--- EXERCISE MATERIALS ---

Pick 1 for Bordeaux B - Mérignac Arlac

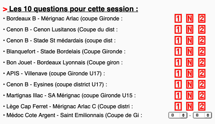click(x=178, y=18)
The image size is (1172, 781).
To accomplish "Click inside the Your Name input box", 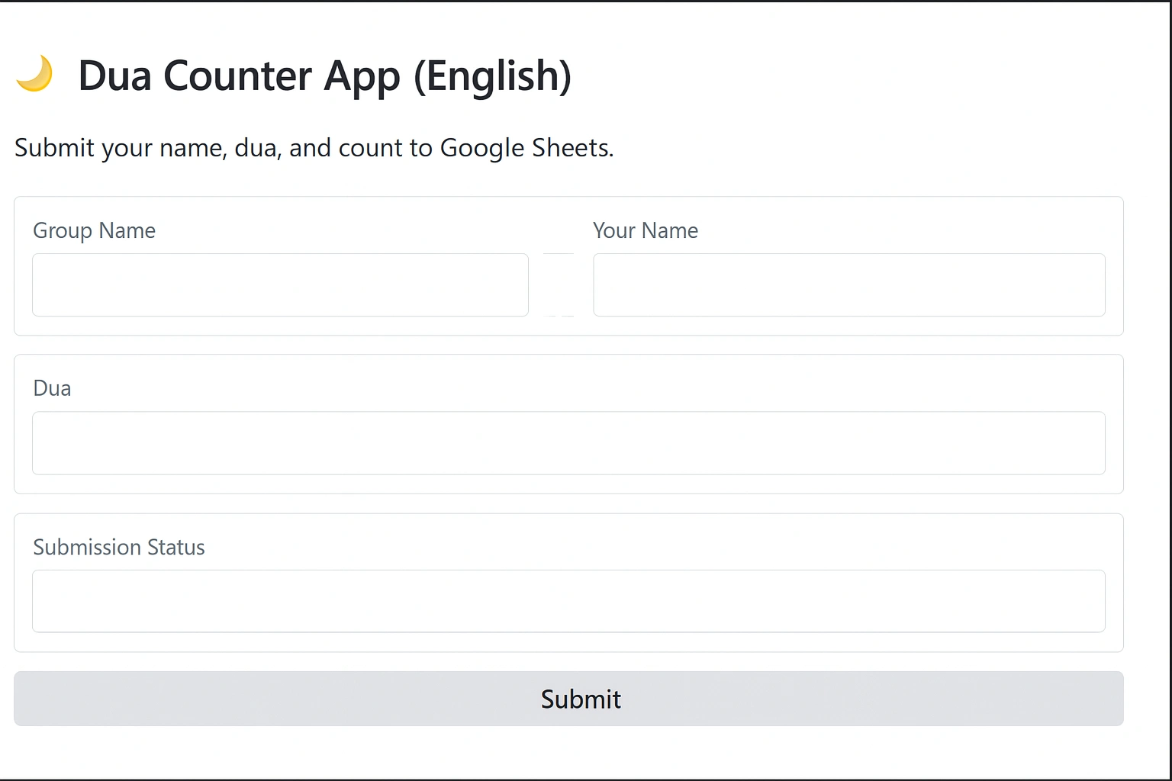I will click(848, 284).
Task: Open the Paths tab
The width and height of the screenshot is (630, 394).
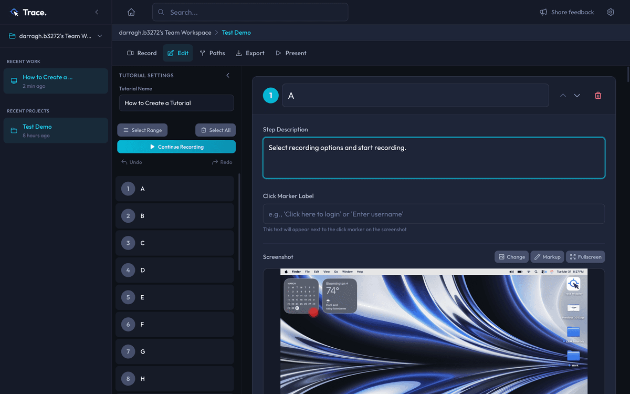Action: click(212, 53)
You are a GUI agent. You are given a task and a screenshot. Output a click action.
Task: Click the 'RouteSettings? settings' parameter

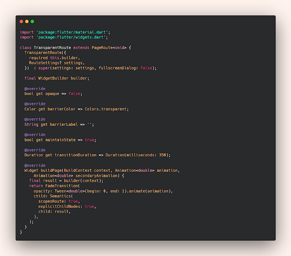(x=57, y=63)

---

◆ EXERCISE INSTRUCTIONS
Where the line containing "Task: Click the" appears in the data above, begin there and output every line through the last, exactly and without pictures.

◆ ANSWER BOX
Task: Click the 'RouteSettings? settings' parameter

(x=57, y=63)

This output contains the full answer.